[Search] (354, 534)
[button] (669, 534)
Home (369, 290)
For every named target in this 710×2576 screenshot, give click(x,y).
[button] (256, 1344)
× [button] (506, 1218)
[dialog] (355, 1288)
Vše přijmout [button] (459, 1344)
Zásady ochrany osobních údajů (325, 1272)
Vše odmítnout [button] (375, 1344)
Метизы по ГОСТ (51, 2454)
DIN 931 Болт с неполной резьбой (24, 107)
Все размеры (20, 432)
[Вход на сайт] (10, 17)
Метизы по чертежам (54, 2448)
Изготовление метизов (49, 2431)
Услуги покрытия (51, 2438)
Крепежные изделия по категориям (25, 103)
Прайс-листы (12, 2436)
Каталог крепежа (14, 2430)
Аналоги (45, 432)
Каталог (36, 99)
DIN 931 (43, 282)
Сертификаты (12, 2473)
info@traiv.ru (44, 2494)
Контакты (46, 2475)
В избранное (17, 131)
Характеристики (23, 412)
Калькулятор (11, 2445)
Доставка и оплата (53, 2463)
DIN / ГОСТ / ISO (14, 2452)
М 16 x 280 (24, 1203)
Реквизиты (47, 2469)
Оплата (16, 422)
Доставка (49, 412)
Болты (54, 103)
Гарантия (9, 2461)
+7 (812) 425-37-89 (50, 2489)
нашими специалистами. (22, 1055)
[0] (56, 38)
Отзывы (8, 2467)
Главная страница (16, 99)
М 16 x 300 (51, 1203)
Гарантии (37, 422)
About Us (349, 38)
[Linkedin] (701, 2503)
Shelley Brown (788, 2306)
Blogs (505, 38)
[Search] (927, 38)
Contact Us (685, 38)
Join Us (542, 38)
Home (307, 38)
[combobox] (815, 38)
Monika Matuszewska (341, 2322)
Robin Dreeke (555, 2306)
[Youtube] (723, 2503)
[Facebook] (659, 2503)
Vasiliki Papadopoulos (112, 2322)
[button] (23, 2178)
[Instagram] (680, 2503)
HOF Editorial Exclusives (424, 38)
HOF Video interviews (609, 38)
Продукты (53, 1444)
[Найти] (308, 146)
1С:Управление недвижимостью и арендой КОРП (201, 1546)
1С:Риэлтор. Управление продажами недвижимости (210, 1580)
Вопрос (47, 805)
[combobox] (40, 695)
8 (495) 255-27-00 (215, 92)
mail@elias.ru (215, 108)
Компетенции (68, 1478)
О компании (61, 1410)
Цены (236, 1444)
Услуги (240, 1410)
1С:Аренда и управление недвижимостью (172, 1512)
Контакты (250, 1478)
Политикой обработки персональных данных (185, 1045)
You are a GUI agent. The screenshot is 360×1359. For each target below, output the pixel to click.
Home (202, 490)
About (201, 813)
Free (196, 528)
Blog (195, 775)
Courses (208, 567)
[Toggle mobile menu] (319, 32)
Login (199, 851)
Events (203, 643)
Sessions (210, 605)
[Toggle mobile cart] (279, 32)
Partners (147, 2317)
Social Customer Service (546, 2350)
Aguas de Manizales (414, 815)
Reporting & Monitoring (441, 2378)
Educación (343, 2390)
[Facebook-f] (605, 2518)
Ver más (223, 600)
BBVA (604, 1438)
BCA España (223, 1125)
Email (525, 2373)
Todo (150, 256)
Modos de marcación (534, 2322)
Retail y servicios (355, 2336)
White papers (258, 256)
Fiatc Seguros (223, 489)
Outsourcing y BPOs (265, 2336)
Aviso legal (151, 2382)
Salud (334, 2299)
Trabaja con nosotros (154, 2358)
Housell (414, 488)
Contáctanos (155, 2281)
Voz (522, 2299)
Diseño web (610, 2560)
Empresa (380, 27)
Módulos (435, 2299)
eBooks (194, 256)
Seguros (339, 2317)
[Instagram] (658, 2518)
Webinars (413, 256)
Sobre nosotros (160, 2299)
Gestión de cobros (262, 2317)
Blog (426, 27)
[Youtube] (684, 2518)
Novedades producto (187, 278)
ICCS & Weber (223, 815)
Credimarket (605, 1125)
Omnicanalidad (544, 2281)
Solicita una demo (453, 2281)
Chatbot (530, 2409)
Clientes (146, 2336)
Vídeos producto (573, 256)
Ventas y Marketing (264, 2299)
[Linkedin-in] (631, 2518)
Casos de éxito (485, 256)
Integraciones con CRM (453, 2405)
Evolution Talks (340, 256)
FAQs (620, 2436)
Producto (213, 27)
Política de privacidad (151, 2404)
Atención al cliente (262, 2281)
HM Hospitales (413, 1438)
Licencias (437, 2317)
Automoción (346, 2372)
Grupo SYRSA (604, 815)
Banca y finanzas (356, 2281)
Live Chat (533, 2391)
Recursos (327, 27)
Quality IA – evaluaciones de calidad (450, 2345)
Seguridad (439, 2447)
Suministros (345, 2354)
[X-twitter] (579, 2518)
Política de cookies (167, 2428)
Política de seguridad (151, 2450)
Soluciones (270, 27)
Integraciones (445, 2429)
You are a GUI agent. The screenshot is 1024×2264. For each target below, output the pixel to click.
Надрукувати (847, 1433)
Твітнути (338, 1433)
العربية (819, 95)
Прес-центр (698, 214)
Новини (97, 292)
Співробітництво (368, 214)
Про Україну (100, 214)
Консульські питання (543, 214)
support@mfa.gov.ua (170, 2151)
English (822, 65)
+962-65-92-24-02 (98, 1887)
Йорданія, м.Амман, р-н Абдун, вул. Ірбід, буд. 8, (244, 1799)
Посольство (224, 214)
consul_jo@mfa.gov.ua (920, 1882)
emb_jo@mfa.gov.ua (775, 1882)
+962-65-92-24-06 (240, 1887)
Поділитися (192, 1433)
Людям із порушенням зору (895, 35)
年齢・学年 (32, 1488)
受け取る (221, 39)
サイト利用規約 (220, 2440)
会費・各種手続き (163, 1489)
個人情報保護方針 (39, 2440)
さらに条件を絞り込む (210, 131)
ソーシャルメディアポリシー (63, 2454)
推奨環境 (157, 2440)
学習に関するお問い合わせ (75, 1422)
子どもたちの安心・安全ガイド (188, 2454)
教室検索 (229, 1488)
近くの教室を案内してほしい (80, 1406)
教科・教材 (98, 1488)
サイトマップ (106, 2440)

--------------------------------

**TASK INSTRUCTIONS**
Examine the records and pull out every line where the string "pixel" occurs.

**EXPECTED ANSWER**
You are a GUI agent. The screenshot is 360×1359. For each target below, output the pixel to click.
You are a GUI agent. The screenshot is 1024×2264. For each target below, output the pixel to click.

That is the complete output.